「どうぞ、こちらにおかけくださいませ」


私の時と同じように愛想よく振る舞うコンくんを見ながら、口をパクパクとしてしまう。
振り返って私を見たコンくんは、『大丈夫です』と唇の動きだけで伝えてくれたけれど、私は頷くこともできない。


目の前でゆったりと腰を下ろしたのは、人の形からは程遠い姿をした生き物。
明らかに人には見えないお客様は、狛犬が大きくなったような姿をしていて、その身体は座っていても天井までの空間を半分は埋めていた。


緑のたてがみに、全身を覆う新雪のような美しい被毛。
尻尾は金色で、瞳は鋭く光っている。


「失礼いたします。お客様、ようこそお越しくださいました。加賀の棒ほうじ茶でございます」


体を硬直させていた私は、部屋に入ってきたギンくんの声でハッとする。
私の強張った表情に気づいたギンくんは、コンくんと同じように『大丈夫です』と唇を動かして笑ったけれど、なにが大丈夫なのかはわからない。

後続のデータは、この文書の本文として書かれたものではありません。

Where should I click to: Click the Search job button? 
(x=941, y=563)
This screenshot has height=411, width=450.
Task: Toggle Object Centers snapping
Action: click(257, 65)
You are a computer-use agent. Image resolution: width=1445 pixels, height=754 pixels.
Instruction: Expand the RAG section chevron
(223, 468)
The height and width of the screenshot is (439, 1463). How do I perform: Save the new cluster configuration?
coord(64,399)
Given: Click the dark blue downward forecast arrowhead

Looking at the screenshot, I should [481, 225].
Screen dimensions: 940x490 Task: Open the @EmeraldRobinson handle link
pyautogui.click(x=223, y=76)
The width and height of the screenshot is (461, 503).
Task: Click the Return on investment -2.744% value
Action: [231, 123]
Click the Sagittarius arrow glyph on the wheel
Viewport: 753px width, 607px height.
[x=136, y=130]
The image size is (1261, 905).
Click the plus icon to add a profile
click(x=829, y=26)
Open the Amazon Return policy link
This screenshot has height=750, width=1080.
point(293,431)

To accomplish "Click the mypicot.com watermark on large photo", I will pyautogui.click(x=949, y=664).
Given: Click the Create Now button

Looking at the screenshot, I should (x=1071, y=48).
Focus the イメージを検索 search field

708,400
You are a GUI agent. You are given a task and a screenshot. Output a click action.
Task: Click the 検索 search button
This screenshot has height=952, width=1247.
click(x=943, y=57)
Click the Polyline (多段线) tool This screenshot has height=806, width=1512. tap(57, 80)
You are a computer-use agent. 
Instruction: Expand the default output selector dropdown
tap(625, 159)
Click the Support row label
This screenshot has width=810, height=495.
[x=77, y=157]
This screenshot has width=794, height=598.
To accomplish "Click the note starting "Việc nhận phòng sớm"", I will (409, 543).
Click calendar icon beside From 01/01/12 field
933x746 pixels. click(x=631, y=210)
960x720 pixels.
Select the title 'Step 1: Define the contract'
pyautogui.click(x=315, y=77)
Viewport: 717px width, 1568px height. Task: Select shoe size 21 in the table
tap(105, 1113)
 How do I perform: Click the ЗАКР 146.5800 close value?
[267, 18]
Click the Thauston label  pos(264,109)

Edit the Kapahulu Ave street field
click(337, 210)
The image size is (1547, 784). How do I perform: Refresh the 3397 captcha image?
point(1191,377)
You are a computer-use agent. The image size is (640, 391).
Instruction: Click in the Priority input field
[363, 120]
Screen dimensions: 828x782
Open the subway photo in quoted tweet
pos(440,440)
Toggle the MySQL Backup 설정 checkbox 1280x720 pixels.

ただ、コンくんとギンくんがいてくれるのは心強くて、不安に包まれながらもふたりの存在に救われているような気持ちでいた。
ギンくんはすぐに部屋から出て行き、またコンくんとお客様と私だけになった室内は静けさに包まれてしまう。


コンくんはただニコニコ笑っているだけで、特になにも話そうとはしない。
お客様は私を一瞥したものの、ぷっくりとした肉球がついた前足のような手で器用に湯呑みを持ってお茶を飲んでいた。